__Provided passage__.

Occasionally, advocates operate on behalf of scattered individuals who have never met. This is the macro advocacy modalities. In either case, the advocate must get to know each individual, and members of the group, articulate the group situations as the process proceeds, and must be accountable to them. In these cases, most members cannot easily air their grievances. Thus, the advocate has to work through ethical and authority issues.

Advocates who represent groups with inarticulate and passive members must consider all the various sub-interests within the group. Otherwise, only members who are present and articulate their issues will succeed. When members of the Global South want to fight discrimination, land rights or economic hardship, the practitioner-advocate must fully inform the group of any potential risks, and then encourage the group’s self-determination and follow its lead. This is the best method to advocacy where masses participate.

Community advocacy can take many forms and bridge the gap that exists between the micro and macro advocacy approaches. Community advocacy strategy needs community consciousness awareness and public education regarding methods of challenging unfavourable conditions. Most community advocacies occur as a result of demoralising conditions, conditions that cause marginalisation, anger or harm a section or the entire community.

Firstly, the advocate might organise activities that enhance or sustain the quality and welfare of the community. Emerging towns in the Global South surrounded by farms or ranches can have street festivals or fairs that attempt to promote social inclusion among them. These occasions provide opportunities for enhance their social developments and solve their problems.

Secondly, community advocacy often involves efforts to maintain the status quo for a community resisting the waves of modernity. In some areas, there is advocacy for zoning ordinances, for restrictions on development. For instance, Via Campesina has been resisting the Reducing Emissions from Deforestation and Forest Degradation (REDD).

It argues that the programme does not “significantly reduce the emission of greenhouse gases, although it does open the door to the privatization of land, and also rewards polluters, and threatens national sovereignty and the survival of indigenous communities” (Angus, 2010).

Thirdly, advocates may demand public access to resources. This is the case in which Via Campesina has noted that peasants are losing their access to land and other natural resources to capitalists. Thus, the organisation is advocating for protection of peasantry. Fourthly, advocates strive to become accountable to the community.

Social movements want to account for inequality such as land rights, gender, and food scarcity that exist in society. Successful social movements result in social inclusion that provides community citizens with justice and dignity. Political leaders and elected city officials and managers can serve as, and often are, community advocates.

Rows in a dataset
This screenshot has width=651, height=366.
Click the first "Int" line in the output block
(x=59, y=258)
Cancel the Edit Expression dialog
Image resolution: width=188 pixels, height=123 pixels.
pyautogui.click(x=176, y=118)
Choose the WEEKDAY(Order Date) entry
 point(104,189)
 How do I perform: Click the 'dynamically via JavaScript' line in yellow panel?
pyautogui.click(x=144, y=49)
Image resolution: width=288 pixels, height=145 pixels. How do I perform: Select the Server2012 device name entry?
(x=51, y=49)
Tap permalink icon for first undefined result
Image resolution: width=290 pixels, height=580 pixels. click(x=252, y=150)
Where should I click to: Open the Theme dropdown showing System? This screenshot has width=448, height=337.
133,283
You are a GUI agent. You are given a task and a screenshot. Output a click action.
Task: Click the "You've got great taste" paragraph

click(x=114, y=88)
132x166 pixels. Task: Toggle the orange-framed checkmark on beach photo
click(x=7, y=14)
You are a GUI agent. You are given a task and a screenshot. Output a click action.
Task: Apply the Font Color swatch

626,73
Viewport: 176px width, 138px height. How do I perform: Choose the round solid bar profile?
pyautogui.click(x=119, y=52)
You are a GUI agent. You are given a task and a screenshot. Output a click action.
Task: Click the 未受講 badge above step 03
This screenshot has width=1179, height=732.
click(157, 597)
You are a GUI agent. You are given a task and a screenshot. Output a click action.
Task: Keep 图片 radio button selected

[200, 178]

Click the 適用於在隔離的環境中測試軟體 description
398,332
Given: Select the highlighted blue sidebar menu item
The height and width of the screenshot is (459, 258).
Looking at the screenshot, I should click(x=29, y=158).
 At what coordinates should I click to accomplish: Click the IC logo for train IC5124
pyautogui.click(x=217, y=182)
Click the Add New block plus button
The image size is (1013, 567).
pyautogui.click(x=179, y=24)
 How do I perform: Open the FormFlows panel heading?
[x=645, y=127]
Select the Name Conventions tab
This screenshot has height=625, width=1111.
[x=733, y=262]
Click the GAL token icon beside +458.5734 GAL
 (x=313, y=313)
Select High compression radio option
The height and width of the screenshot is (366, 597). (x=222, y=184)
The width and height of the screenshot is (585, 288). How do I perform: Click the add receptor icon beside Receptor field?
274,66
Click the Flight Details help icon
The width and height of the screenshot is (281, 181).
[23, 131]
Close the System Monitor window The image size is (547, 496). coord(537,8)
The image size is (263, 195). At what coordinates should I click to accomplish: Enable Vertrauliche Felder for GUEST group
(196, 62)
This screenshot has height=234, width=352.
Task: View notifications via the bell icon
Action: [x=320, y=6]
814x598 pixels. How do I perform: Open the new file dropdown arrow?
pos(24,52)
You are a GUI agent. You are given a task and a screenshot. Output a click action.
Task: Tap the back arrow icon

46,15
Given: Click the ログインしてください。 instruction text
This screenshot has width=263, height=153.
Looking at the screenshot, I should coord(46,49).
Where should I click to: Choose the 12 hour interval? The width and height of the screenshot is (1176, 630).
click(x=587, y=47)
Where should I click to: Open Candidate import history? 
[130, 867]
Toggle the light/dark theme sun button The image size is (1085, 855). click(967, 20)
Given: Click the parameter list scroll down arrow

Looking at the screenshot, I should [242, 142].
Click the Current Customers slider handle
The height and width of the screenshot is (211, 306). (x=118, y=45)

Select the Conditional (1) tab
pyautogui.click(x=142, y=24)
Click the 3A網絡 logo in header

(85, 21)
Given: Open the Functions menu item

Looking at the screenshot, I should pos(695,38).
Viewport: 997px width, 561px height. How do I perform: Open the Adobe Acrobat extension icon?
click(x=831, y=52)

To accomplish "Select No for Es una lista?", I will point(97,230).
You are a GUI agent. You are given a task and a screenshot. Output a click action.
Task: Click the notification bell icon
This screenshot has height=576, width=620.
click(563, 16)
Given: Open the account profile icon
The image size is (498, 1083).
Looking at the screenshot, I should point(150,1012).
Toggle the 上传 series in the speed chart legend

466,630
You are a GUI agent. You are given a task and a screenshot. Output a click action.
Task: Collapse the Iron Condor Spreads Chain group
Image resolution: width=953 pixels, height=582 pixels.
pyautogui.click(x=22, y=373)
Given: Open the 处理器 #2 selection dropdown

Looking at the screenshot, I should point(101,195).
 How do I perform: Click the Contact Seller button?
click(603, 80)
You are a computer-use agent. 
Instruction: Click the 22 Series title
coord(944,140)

__Work to do__. Update the advocacy text by rewriting the section that begins at "It argues that" and stops after "to the community.", swapping "capitalists" for "corporations".

__Final result__.
It argues that the programme does not “significantly reduce the emission of greenhouse gases, although it does open the door to the privatization of land, and also rewards polluters, and threatens national sovereignty and the survival of indigenous communities” (Angus, 2010).

Thirdly, advocates may demand public access to resources. This is the case in which Via Campesina has noted that peasants are losing their access to land and other natural resources to corporations. Thus, the organisation is advocating for protection of peasantry. Fourthly, advocates strive to become accountable to the community.